### TASK REQUIREMENTS
All of the data should be reproduced word for word, though its pictures must be omitted.

### RECORDS
----
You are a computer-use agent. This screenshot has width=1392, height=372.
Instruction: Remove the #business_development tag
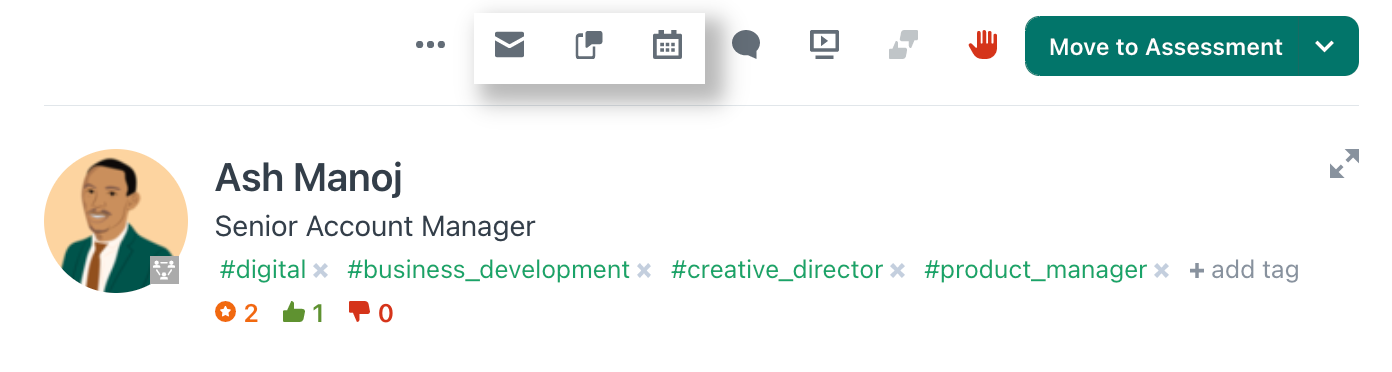click(x=644, y=270)
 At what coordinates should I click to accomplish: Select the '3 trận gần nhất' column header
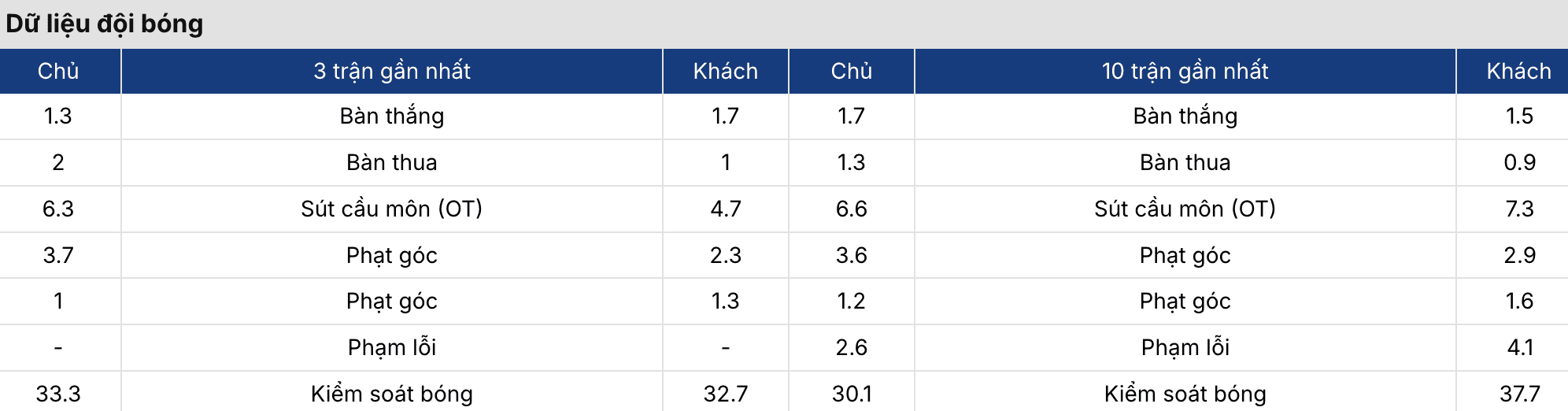point(392,71)
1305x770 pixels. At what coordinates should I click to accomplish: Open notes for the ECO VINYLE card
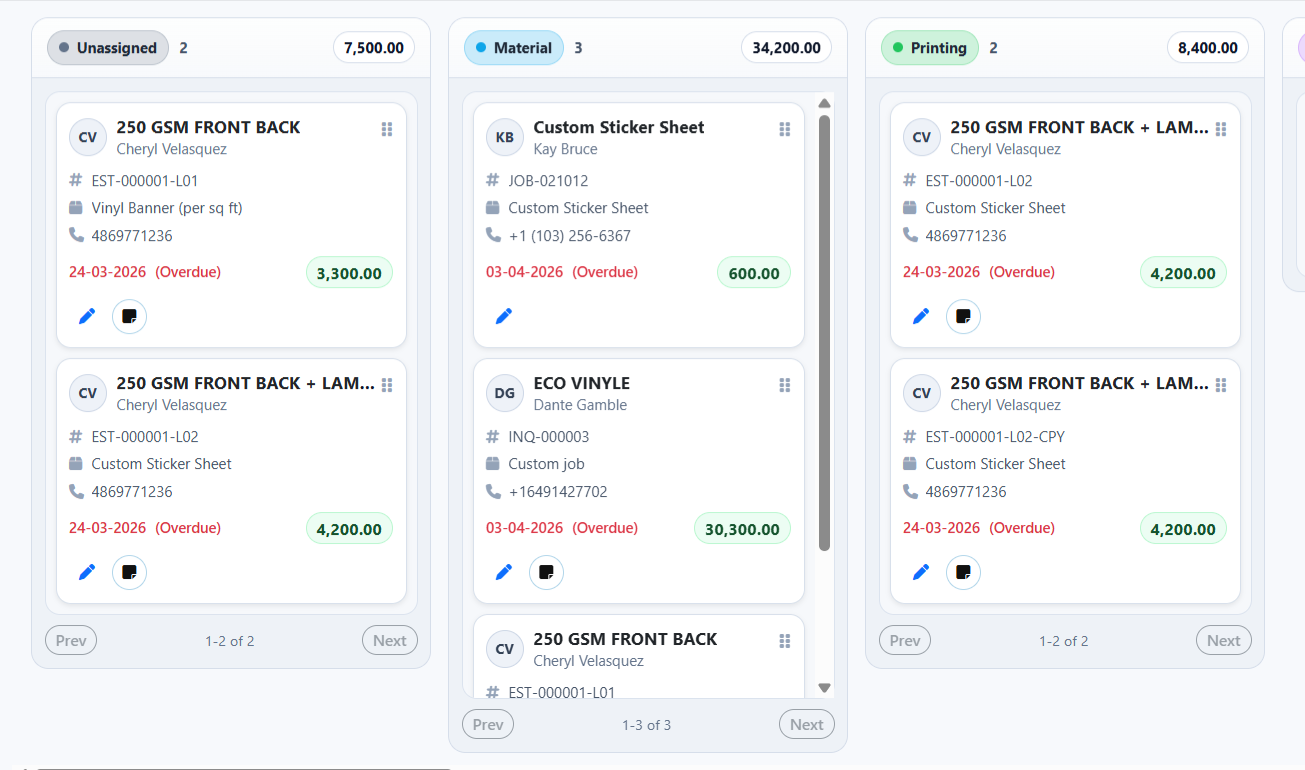pos(546,573)
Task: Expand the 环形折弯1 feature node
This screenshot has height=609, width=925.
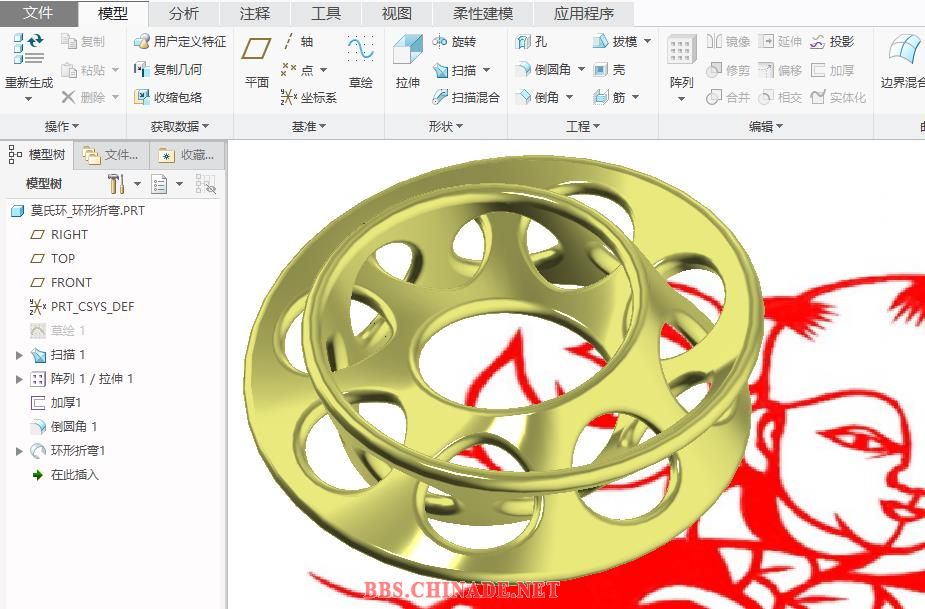Action: point(19,451)
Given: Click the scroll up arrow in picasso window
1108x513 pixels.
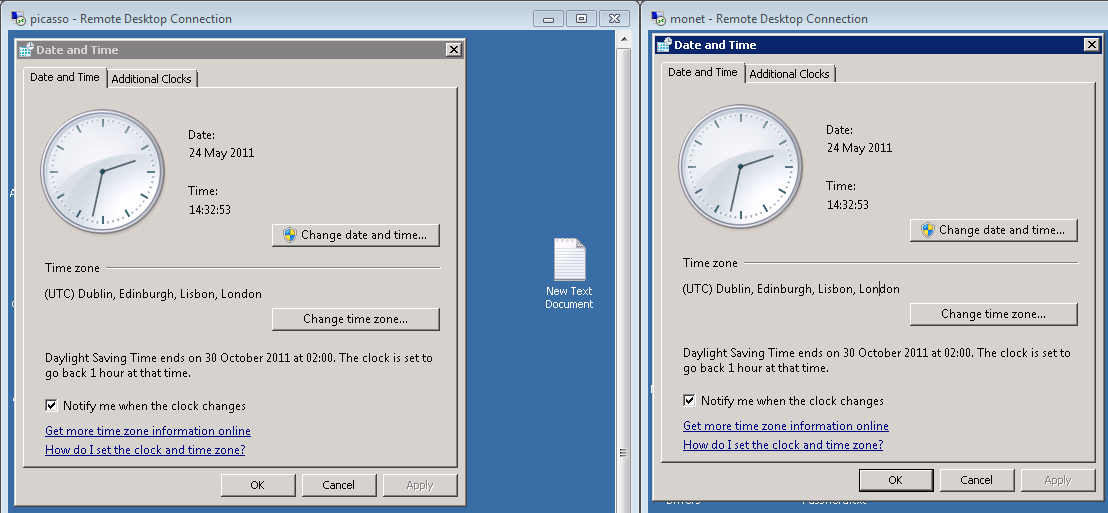Looking at the screenshot, I should (x=625, y=39).
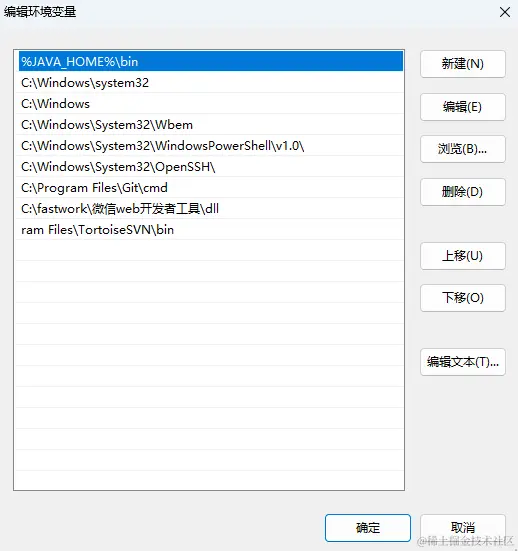Select the C:\Windows\system32 path entry

coord(211,83)
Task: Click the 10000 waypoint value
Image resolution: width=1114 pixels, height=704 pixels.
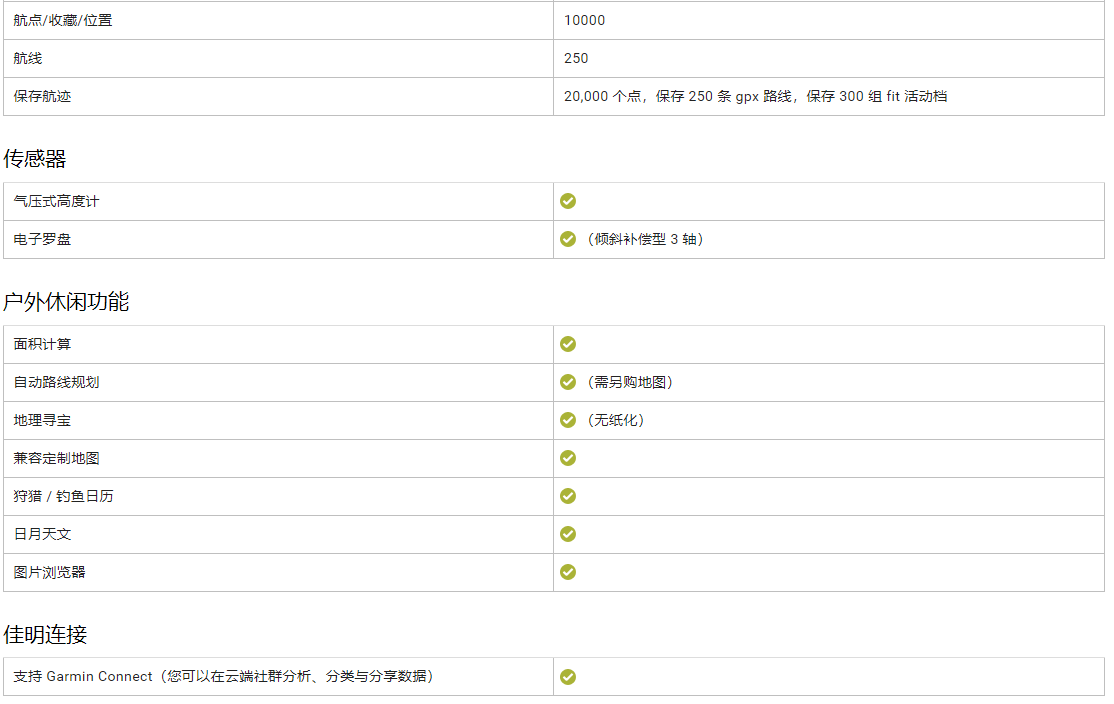Action: pyautogui.click(x=585, y=21)
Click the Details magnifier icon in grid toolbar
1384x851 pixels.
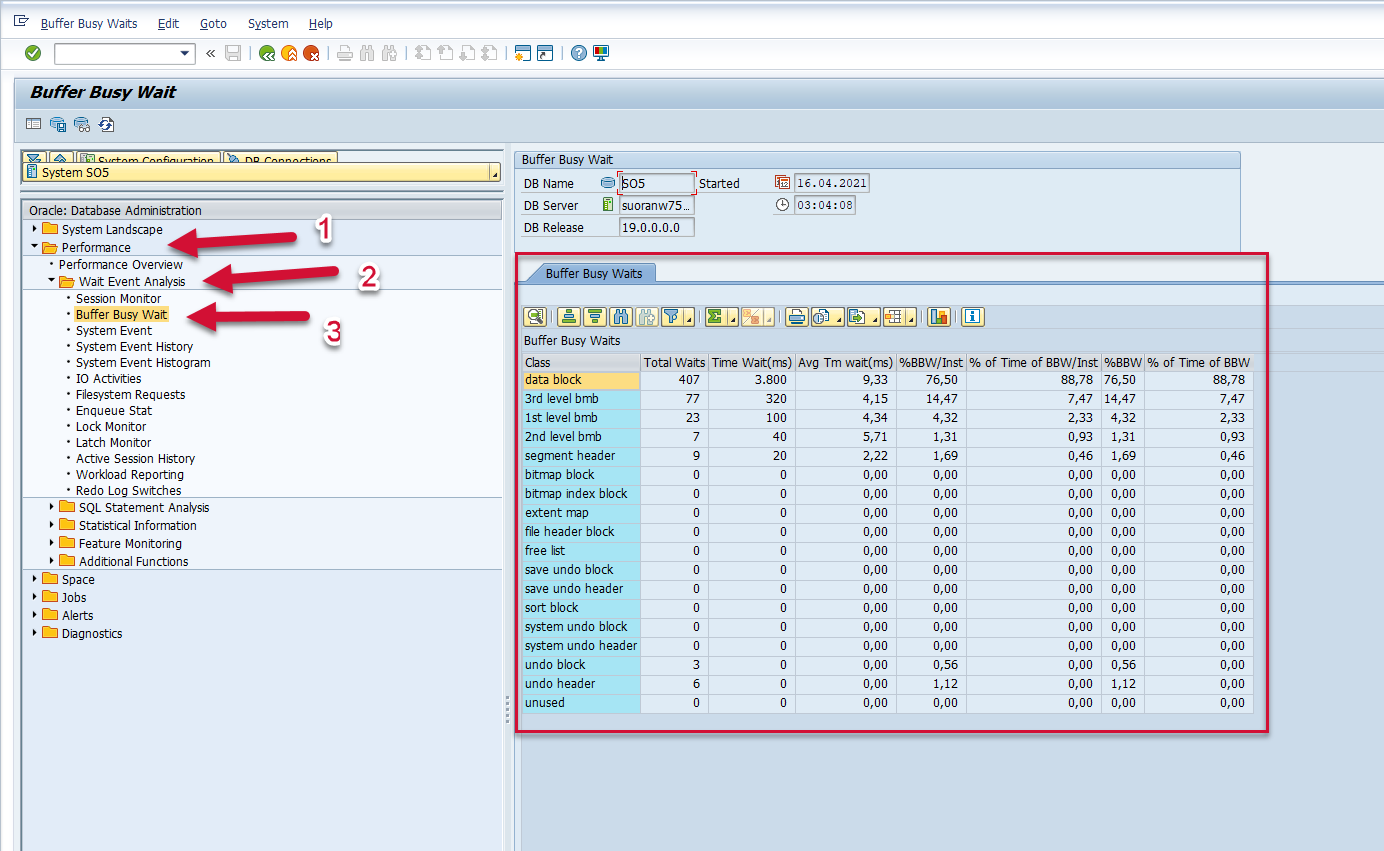pyautogui.click(x=536, y=317)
----
### SOLUTION
You are a computer-use agent. This screenshot has width=1392, height=372.
Instruction: Remove the #business_development tag
click(x=644, y=270)
 At what coordinates should I click to accomplish: Select the '3 trận gần nhất' column header
point(392,71)
1305x770 pixels. At what coordinates should I click to accomplish: Open notes for the ECO VINYLE card
pos(546,573)
Task: Expand the 环形折弯1 feature node
This screenshot has height=609, width=925.
Action: point(19,451)
Given: Click the scroll up arrow in picasso window
1108x513 pixels.
Looking at the screenshot, I should (x=625, y=39).
Select the C:\Windows\system32 path entry

coord(211,83)
Task: Click the 10000 waypoint value
Image resolution: width=1114 pixels, height=704 pixels.
Action: pyautogui.click(x=585, y=21)
Click the Details magnifier icon in grid toolbar
1384x851 pixels.
pyautogui.click(x=536, y=317)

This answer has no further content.